* [Fragmento del texto]:
* * * * *
El bosque además tiene una naturaleza doble. Por una parte, evoca la estructura de laberinto: nos encontramos ante una tecnología que no sabemos adónde nos lleva, que tiene muchas interrogantes. El video, que circula por este bosque como un dron, no sigue un camino, no sabe muy bien adónde va. Por otra parte, la grabación se sitúa en el invierno, cuando las ramas de los árboles parecen estructuras neuronales, rizomáticas, que se asemejan a los maravillosos dibujos de Ramón y Cajal sobre las primeras neuronas. Todo eso a mí me pareció muy evocador. Además, el invierno permitía mostrar una niebla muy profunda y densa, le daba ese tono de misterio. Como ocurre con todas las grandes infraestructuras, el público en general sabe muy poco de la inteligencia artificial, y menos aún de las implicaciones de lo que hace cuando acepta sus condiciones de uso. Cuando Google o Facebook te piden aceptarlas, realmente nadie se detiene a leer lo que hay porque simplemente es ininteligible. Una niebla espesa nos impide entender. Estamos impedidos de conocer de forma transparente lo que estamos aceptando. Esa es la parte formal del video, y por eso también existe esa sensación gótica en la que, estoy de acuerdo contigo, parece que Frankenstein va a aparecer por la esquina. Y es que van a aparecer muchos Frankenstein por la esquina de la inteligencia artificial, esa es la tragedia.
* * * * *
[Entradas de datos guardadas]

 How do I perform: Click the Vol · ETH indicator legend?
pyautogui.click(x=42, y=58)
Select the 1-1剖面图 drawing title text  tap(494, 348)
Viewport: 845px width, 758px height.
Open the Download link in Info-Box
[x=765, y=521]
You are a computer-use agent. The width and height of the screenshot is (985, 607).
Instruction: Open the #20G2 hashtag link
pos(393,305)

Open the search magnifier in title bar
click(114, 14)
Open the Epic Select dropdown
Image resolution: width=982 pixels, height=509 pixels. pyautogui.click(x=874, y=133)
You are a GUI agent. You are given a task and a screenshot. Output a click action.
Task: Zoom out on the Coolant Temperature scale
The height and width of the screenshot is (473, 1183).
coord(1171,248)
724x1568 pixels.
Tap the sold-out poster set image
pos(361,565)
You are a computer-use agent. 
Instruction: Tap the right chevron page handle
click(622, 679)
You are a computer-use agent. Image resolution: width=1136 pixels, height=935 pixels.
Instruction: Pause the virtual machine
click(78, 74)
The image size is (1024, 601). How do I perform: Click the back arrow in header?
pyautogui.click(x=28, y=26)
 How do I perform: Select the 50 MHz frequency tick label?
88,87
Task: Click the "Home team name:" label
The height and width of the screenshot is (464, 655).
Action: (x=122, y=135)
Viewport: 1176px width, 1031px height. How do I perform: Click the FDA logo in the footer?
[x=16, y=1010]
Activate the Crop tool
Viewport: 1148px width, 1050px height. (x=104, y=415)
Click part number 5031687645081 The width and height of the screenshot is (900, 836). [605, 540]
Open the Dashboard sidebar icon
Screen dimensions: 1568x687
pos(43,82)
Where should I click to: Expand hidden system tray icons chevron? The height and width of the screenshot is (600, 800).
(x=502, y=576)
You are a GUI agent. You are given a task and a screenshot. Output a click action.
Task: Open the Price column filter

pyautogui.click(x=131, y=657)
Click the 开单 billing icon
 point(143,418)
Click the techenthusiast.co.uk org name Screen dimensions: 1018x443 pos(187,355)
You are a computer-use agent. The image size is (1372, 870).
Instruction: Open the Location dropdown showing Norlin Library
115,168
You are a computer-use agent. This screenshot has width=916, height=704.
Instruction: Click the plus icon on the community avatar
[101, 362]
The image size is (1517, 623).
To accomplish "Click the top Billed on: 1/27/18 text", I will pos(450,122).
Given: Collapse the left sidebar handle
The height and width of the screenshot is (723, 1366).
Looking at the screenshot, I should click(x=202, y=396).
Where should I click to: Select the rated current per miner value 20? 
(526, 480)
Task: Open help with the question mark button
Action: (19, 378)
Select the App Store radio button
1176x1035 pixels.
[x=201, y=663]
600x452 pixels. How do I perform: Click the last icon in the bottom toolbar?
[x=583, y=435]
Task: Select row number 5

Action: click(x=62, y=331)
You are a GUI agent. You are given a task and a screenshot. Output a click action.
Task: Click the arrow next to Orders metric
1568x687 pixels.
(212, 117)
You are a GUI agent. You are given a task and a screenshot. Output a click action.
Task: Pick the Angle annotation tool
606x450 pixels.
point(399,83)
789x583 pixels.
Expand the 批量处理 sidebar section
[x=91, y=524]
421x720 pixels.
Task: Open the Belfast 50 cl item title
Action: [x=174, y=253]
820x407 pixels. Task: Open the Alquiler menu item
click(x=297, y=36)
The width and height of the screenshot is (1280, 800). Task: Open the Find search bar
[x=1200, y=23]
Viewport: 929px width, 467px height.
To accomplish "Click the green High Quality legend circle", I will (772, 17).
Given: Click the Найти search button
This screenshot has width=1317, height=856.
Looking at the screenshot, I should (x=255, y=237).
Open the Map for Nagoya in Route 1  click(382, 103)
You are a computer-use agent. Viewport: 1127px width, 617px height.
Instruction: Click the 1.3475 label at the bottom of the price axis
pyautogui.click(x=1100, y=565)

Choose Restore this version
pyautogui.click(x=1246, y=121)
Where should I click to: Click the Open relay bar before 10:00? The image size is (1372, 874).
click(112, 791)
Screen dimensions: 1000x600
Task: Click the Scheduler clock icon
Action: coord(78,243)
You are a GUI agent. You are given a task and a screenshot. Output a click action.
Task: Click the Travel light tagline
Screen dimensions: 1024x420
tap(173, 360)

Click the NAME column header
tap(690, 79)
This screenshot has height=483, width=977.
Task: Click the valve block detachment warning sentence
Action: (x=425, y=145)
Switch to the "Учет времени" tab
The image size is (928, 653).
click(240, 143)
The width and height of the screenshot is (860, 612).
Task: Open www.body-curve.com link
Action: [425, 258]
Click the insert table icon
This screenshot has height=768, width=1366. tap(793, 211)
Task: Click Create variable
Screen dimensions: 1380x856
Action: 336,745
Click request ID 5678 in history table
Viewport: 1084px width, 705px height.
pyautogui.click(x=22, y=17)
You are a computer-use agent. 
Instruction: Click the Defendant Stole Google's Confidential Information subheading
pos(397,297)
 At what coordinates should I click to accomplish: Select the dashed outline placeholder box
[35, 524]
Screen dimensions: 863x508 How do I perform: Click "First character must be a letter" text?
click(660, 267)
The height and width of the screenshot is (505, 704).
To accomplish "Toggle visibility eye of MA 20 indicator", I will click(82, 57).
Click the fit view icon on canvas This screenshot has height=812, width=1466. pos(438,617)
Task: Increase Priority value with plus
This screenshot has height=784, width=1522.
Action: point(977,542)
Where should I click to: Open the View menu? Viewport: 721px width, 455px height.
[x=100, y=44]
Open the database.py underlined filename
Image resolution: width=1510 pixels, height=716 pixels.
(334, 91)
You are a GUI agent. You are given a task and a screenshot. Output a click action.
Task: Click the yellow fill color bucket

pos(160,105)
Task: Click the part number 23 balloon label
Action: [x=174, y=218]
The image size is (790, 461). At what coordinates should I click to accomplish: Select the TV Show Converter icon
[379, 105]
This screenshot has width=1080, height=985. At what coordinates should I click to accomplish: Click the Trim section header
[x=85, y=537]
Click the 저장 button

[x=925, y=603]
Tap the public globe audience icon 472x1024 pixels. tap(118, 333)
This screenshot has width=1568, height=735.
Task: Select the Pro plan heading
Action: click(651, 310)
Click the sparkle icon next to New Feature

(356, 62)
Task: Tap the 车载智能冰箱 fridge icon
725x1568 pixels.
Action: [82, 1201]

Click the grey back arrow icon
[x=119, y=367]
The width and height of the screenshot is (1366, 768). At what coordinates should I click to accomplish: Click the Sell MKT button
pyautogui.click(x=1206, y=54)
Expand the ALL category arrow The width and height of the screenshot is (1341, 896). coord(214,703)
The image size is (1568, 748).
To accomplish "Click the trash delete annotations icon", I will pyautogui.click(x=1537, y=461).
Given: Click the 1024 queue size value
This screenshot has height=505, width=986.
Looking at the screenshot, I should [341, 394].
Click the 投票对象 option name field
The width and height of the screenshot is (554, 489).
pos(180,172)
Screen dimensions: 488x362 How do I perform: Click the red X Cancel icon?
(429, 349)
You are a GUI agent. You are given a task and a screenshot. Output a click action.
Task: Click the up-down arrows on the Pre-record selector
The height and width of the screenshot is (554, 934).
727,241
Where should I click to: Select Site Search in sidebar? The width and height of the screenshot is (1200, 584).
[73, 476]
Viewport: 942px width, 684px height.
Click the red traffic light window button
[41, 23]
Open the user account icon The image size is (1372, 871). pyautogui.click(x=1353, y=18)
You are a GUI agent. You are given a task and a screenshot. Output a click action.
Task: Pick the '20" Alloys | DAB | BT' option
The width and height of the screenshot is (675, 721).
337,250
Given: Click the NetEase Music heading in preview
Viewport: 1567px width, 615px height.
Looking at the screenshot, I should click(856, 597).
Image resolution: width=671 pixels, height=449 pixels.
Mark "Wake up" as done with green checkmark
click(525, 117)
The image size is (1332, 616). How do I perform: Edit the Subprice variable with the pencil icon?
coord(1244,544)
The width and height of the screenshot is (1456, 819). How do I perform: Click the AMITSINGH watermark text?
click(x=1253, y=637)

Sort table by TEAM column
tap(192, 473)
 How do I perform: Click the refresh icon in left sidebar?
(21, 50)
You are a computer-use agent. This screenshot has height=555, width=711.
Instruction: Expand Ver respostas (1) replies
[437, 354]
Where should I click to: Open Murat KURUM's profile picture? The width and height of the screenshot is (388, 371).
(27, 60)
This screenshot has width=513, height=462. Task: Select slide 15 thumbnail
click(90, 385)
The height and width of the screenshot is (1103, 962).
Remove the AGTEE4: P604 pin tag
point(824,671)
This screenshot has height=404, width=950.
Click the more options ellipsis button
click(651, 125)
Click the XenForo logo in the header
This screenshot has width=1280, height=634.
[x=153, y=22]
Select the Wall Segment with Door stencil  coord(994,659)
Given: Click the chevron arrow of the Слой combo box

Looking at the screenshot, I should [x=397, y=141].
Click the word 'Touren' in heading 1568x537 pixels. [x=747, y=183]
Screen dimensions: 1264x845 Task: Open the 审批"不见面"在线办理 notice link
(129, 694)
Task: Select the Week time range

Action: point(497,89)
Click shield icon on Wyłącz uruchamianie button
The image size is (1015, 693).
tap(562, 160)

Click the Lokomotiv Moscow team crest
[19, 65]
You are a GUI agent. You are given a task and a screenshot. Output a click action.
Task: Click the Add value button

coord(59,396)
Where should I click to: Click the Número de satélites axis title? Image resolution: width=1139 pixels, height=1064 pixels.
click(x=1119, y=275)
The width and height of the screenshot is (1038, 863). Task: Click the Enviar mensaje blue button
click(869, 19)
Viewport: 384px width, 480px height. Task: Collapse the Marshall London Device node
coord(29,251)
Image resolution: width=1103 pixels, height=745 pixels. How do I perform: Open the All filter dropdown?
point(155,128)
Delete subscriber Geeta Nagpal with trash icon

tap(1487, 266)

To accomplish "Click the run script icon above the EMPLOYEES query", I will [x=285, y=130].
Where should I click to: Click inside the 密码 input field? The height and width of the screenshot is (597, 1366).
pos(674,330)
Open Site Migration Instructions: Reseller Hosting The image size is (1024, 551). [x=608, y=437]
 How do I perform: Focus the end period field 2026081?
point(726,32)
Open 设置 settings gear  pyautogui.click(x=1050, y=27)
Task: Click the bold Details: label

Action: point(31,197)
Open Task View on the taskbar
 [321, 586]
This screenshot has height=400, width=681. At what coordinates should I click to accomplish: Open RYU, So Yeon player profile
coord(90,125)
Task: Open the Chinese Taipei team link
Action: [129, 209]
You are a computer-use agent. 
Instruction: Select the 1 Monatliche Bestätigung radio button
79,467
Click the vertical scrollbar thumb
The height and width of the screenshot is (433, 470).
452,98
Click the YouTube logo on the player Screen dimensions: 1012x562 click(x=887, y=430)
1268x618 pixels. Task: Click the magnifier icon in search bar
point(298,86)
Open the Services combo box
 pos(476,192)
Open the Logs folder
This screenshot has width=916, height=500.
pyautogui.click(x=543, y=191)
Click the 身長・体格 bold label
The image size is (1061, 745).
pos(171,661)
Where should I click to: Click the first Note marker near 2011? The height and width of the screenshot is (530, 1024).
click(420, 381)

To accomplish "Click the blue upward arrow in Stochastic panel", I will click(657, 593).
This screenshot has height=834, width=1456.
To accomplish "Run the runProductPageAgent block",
* * * * *
* [Tareas pendientes]:
1/ Indica si cada afirmación concuerda con el texto sobre el bosque del video y responde sí o no, citando literalmente las palabras decisivas del texto: (a) La grabación del video transcurre en verano. (b) El video avanza por el bosque siguiendo un camino definido. (c) Nadie se detiene a leer las condiciones de uso porque resultan ininteligibles.
2/ Redacta la continuación del texto sobre el bosque del video a partir de su última oración.

* [Respuestas por tarea]:
1/
(a) No: "la grabación se sitúa en el invierno".
(b) No: "no sigue un camino, no sabe muy bien adónde va".
(c) Sí: "realmente nadie se detiene a leer lo que hay porque simplemente es ininteligible".

2/
Además hay un tema de contenido. Este monólogo scripted, no sé cómo traducirlo exactamente al español, es el resultado de muchas horas de hablar con inversores en inteligencia artificial que he conocido personalmente. Lo interesante es identificar cómo piensa esta gente: ¿cuáles son los valores sociales que ellos promocionan y los que intentan eliminar?, ¿cuáles son las implicaciones políticas de lo que están haciendo? Porque, a diferencia de los muy criticados operadores de Wall Street, el inversor en tecnología es mucho más sofisticado, pero también muchísimo más peligroso. El operador de Wall Street es relativamente sencillo de entender: quiere ganar la mayor cantidad de dinero posible sin acabar en la cárcel. Por su parte, los inversores en tecnología, los grandes inversores de tecnología, quieren cambiarnos y cambiar el mundo. Son un ejército de personas que cuentan con recursos ingentes y que son activistas, porque tienen una filosofía, un modo de ver el mundo que argumentan muy bien y que se apoya en la credibilidad de grandes investigadores, científicos, universidades. En el video constantemente se mencionan profesores de Stanford, de Northwestern… Ellos tienen los datos, el conocimiento; es decir, ellos actúan desde la posición de una ciencia que legitima sus creaciones. Esto es también muy gótico: es la ciencia la que crea a Frankenstein.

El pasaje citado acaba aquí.